Give Actionable Critical Feedback Along with Reassurance
Certain kinds of honest feedback are critical for promoting students’ learning but need to be delivered with care


Sometimes teachers are reluctant to give honest feedback to students who are struggling—or students who are members of underserved groups. But research has shown that certain kinds of honest feedback are critical for promoting students’ learning.

It’s very important to be sensitive while at the same giving feedback with very specific suggestions about how to improve going forward. This kind of feedback should be done in a way that shows the student you’re on their side, that you are invested in their success, and that you are a collaborator in their learning. We call this feedback for growth.

Feedback for growth is a core part of teaching—how else are students supposed to learn? But most teachers have had experiences where critical feedback did not go as well as it could have. Perhaps a student became defensive or discouraged, feeling they were being judged. This section discusses strategies for giving feedback in a way that inspires students to improve.

  • Explain That You Give Critical Feedback so That Students Grow as Thinkers. When sharing critical feedback, it is important not to leave the reason for your criticism to the student’s imagination. Explain to students the reason why you are giving critical feedback is because you care about and believe in their growth as learners. For example, prior to offering more substantive feedback, a teacher might say, “I made a lot of comments on this essay because I expect you to make great strides this year as a writer, and I know that you are capable of that if we work together” (1, 2).
  • Make it Specific and Actionable. The best critiques are those that are specific and actionable. Students can learn a great deal more from hearing, “this sentence does not support your thesis because…” , or “I see you subtracted X from both sides correctly, but then you forgot to…” than they can from just hearing, “this paragraph is not organized well” or “that’s not the right answer.” For more recommendations on making feedback specific, check out the Rethinking Feedback toolkit.
  • Use the Power of “Yet.” Language can convey powerful expectations. One example of this is the word, “yet.” From a student’s point of view, there is a vast difference between hearing, “these problems aren’t done correctly” and hearing, “these problems aren’t done correctly, yet.” The first critique holds summative meaning, whereas the second sounds like a formative critique. Incorporating words like “yet” and “so far” into your feedback to students can be a simple way to remind them (and maybe to remind yourself) that your feedback is for growth—it is not a statement about their potential to learn.

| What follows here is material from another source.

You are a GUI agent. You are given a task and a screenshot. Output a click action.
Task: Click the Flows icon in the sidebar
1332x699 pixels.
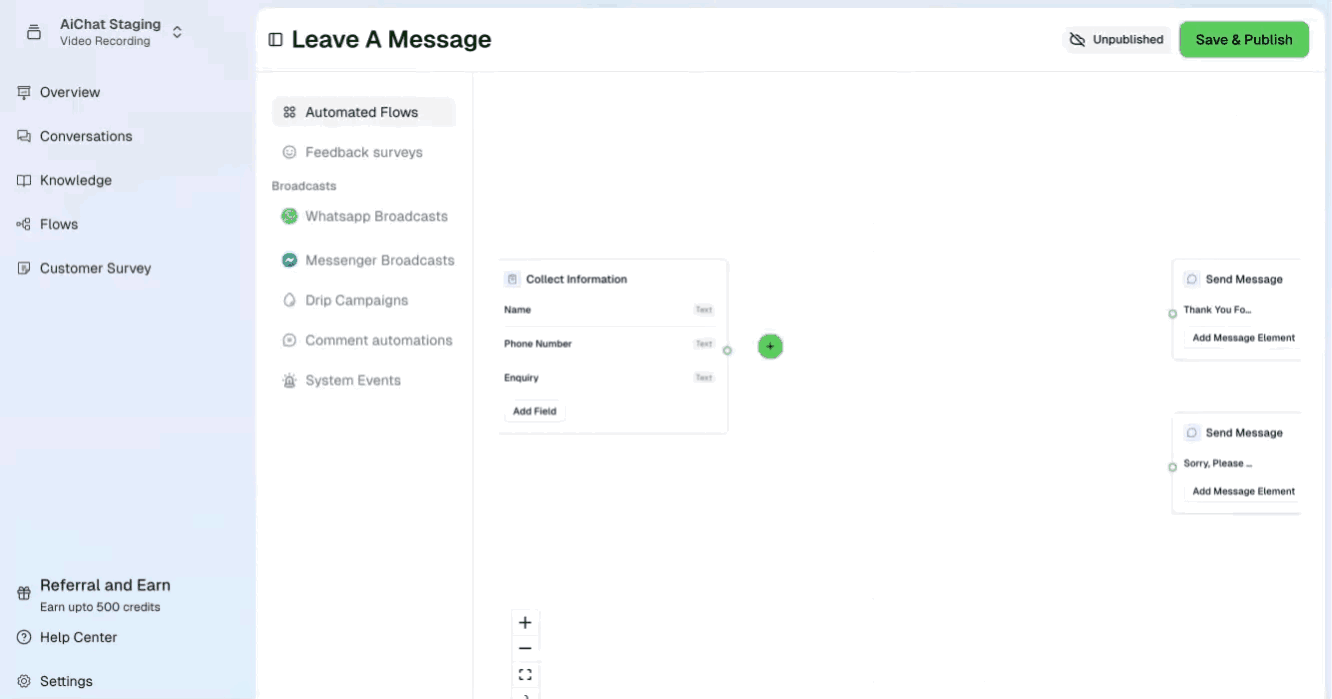coord(22,224)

1. Yeager, D. S., Purdie-Vaughns, V., Garcia, J., Apfel, N., Brzustocki, P., Master, A., Hessert, W. T., Williams, M. E., & Cohen, G. L. (2014). Breaking the cycle of mistrust: Wise interventions to provide critical feedback across the racial divide. Journal of Experimental Psychology, 143(2), 804-824.

2. Cohen, G. L., Steele, C. M., & Ross, L. D. (1999). The mentor’s dilemma: Providing critical feedback across the racial divide. Personality and Social Psychology Bulletin, 25(10), 1302–1318.